The Pakistan Army has made clear its commitment to the coming elections, and to their being held on time. The DG ISPR, Maj Gen Saleem Bajwa, while interacting with the press on Thursday in Rawalpindi, argued that the Army had been supporting the political set-up for the last five years, and that it had nothing to gain from a delay in the election. Though it might go against the grain, this statement should be taken as definitive, and should put paid to all the conspiracy theories which predict a delay in the polls, which have quickly pointed out various events which were supposed to precede such a postponement. At the same time, the sentiment he expressed was only natural, and showed, if it needed showing, that the people in the military felt the same as the rest of their countrymen, and shared the sentiment that elections should be free, fair and timely. While it is true that the military track record, in which it has imposed martial law no less than four times, inevitably raises suspicions whenever the military shows any signs of an interest in political matters. However, it would be unnatural if military men, who are also citizens of the country, were to take no interest in the question of whether an election was to be held on time or not, especially since the putative postponement was supposed to involve their institution.

While talking about a related matter, that of the Balochistan situation, General Bajwa’s denial of any Army links with the Lashkar-i-Jhangvi, which has claimed responsibility for the bomb blasts last week and a month before in Quetta, and where protesters have demanded military intervention.
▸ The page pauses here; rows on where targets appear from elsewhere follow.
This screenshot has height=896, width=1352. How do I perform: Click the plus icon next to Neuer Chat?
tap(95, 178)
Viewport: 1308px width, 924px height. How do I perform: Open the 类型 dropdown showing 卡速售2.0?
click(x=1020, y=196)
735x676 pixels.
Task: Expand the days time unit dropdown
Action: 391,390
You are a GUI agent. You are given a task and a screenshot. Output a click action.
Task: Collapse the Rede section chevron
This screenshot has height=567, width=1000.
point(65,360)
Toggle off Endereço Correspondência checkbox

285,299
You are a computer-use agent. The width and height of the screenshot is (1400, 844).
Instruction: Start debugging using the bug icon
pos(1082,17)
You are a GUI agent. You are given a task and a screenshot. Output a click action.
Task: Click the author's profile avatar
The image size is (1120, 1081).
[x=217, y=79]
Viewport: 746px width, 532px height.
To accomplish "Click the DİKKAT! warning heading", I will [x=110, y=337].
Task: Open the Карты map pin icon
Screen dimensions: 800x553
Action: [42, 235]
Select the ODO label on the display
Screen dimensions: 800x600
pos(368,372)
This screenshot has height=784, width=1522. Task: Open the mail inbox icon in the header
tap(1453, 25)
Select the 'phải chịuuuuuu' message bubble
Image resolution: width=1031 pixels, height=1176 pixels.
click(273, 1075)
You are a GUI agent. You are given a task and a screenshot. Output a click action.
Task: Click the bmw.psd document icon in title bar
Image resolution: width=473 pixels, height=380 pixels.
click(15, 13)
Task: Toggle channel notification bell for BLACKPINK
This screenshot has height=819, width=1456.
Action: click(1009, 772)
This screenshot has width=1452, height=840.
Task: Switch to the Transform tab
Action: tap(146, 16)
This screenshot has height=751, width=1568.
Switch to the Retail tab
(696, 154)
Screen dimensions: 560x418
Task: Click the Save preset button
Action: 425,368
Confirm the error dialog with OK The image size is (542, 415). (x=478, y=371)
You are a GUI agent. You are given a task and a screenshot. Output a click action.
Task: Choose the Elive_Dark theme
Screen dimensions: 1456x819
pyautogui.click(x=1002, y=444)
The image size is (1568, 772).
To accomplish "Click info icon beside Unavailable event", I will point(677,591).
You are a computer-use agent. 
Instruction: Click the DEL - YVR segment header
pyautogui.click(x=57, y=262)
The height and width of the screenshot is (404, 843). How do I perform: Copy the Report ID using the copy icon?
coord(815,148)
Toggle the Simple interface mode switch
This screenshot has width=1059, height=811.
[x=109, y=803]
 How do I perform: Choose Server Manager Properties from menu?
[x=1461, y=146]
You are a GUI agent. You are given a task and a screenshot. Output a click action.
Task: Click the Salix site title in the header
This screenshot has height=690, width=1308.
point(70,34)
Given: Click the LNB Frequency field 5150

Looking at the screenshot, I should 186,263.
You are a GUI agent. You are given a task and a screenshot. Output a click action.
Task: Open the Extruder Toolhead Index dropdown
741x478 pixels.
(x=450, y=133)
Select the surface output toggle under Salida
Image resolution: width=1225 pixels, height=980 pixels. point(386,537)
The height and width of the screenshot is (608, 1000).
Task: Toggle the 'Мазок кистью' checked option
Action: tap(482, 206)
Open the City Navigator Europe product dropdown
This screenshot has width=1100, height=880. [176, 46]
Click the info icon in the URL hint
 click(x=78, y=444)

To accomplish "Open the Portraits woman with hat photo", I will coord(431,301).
He said that the military was prepared to act in aid to the civil power, but the decision not to call the forces was a political one, as would be that of restoring a civilian government. When General Bajwa said that the ISI had carried out 130 intelligence operations in Balochistan, and prevented several terrorist incidents during the last four months, he was implicitly defending it from being part of what had been called an ‘intelligence failure’ by Balochistan Governor Zulfiqar Magsi as behind the recent blasts. There is an additional complication, in that the Supreme Court, in an earlier hearing into missing persons, a problem which has really disturbed the province, blamed the intelligence agencies for it. General Bajwa, however, said the ISI was operating according to its mandate.

While the military is not supposed to muscle its way into politics, it is also unreasonable to expect its members to view important events in national life from one angle or the other. The events in Quetta have attracted attention from all sections of society and it would be too much to expect Army personnel not to have a view on something in which their institution was being mentioned. As there should be no question of any derailment of democracy, General Bajwa’s statement of neutrality is to be welcomed.